Lines on where targets appear
--- Start ---

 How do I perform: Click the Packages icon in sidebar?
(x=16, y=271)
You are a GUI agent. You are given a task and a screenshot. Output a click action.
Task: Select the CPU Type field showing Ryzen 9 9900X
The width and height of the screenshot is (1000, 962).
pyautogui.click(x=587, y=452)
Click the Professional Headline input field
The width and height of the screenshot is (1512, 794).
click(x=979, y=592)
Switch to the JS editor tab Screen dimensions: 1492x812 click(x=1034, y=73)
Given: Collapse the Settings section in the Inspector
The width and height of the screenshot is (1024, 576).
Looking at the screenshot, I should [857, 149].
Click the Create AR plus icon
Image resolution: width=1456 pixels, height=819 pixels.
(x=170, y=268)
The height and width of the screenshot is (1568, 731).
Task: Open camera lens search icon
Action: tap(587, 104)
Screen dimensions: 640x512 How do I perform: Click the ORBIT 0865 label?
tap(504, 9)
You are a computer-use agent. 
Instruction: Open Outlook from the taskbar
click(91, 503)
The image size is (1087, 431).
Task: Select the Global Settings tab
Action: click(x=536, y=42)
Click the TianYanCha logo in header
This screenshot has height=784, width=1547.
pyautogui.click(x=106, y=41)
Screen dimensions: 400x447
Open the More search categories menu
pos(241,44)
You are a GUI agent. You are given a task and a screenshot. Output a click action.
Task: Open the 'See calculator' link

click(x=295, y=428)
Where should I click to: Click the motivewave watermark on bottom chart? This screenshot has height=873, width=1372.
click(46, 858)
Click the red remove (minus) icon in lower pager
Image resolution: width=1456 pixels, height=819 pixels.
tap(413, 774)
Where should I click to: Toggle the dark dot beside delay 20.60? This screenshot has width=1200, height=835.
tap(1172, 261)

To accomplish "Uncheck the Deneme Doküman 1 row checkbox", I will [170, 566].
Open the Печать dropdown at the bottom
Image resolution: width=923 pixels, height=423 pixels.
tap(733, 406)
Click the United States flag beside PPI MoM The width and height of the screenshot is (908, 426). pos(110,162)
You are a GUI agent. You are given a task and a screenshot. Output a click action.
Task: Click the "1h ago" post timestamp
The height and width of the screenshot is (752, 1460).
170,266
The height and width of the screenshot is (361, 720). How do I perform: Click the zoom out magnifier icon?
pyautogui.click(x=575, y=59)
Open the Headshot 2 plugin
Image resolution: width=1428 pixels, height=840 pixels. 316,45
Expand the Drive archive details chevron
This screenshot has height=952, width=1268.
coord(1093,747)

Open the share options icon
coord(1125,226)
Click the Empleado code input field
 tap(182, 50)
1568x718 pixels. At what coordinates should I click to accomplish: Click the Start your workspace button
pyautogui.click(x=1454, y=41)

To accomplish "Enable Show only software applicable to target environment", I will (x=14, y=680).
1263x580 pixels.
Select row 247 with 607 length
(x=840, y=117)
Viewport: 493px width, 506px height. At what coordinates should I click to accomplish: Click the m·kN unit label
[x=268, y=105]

--- End ---

_WHAT THIS TASK INVOLVES:_ Reproduce each of the lines above word for word, with nothing changed.

_SOLUTION:_
 How do I perform: Click the Packages icon in sidebar?
(x=16, y=271)
You are a GUI agent. You are given a task and a screenshot. Output a click action.
Task: Select the CPU Type field showing Ryzen 9 9900X
The width and height of the screenshot is (1000, 962).
pyautogui.click(x=587, y=452)
Click the Professional Headline input field
The width and height of the screenshot is (1512, 794).
click(x=979, y=592)
Switch to the JS editor tab Screen dimensions: 1492x812 click(x=1034, y=73)
Given: Collapse the Settings section in the Inspector
The width and height of the screenshot is (1024, 576).
Looking at the screenshot, I should [857, 149].
Click the Create AR plus icon
Image resolution: width=1456 pixels, height=819 pixels.
(x=170, y=268)
The height and width of the screenshot is (1568, 731).
Task: Open camera lens search icon
Action: tap(587, 104)
Screen dimensions: 640x512 How do I perform: Click the ORBIT 0865 label?
tap(504, 9)
You are a computer-use agent. 
Instruction: Open Outlook from the taskbar
click(91, 503)
The image size is (1087, 431).
Task: Select the Global Settings tab
Action: click(x=536, y=42)
Click the TianYanCha logo in header
This screenshot has height=784, width=1547.
pyautogui.click(x=106, y=41)
Screen dimensions: 400x447
Open the More search categories menu
pos(241,44)
You are a GUI agent. You are given a task and a screenshot. Output a click action.
Task: Open the 'See calculator' link

click(x=295, y=428)
Where should I click to: Click the motivewave watermark on bottom chart? This screenshot has height=873, width=1372.
click(46, 858)
Click the red remove (minus) icon in lower pager
Image resolution: width=1456 pixels, height=819 pixels.
tap(413, 774)
Where should I click to: Toggle the dark dot beside delay 20.60? This screenshot has width=1200, height=835.
tap(1172, 261)

To accomplish "Uncheck the Deneme Doküman 1 row checkbox", I will [170, 566].
Open the Печать dropdown at the bottom
Image resolution: width=923 pixels, height=423 pixels.
tap(733, 406)
Click the United States flag beside PPI MoM The width and height of the screenshot is (908, 426). pos(110,162)
You are a GUI agent. You are given a task and a screenshot. Output a click action.
Task: Click the "1h ago" post timestamp
The height and width of the screenshot is (752, 1460).
170,266
The height and width of the screenshot is (361, 720). How do I perform: Click the zoom out magnifier icon?
pyautogui.click(x=575, y=59)
Open the Headshot 2 plugin
Image resolution: width=1428 pixels, height=840 pixels. 316,45
Expand the Drive archive details chevron
This screenshot has height=952, width=1268.
coord(1093,747)

Open the share options icon
coord(1125,226)
Click the Empleado code input field
 tap(182, 50)
1568x718 pixels. At what coordinates should I click to accomplish: Click the Start your workspace button
pyautogui.click(x=1454, y=41)

To accomplish "Enable Show only software applicable to target environment", I will (x=14, y=680).
1263x580 pixels.
Select row 247 with 607 length
(x=840, y=117)
Viewport: 493px width, 506px height. At what coordinates should I click to accomplish: Click the m·kN unit label
[x=268, y=105]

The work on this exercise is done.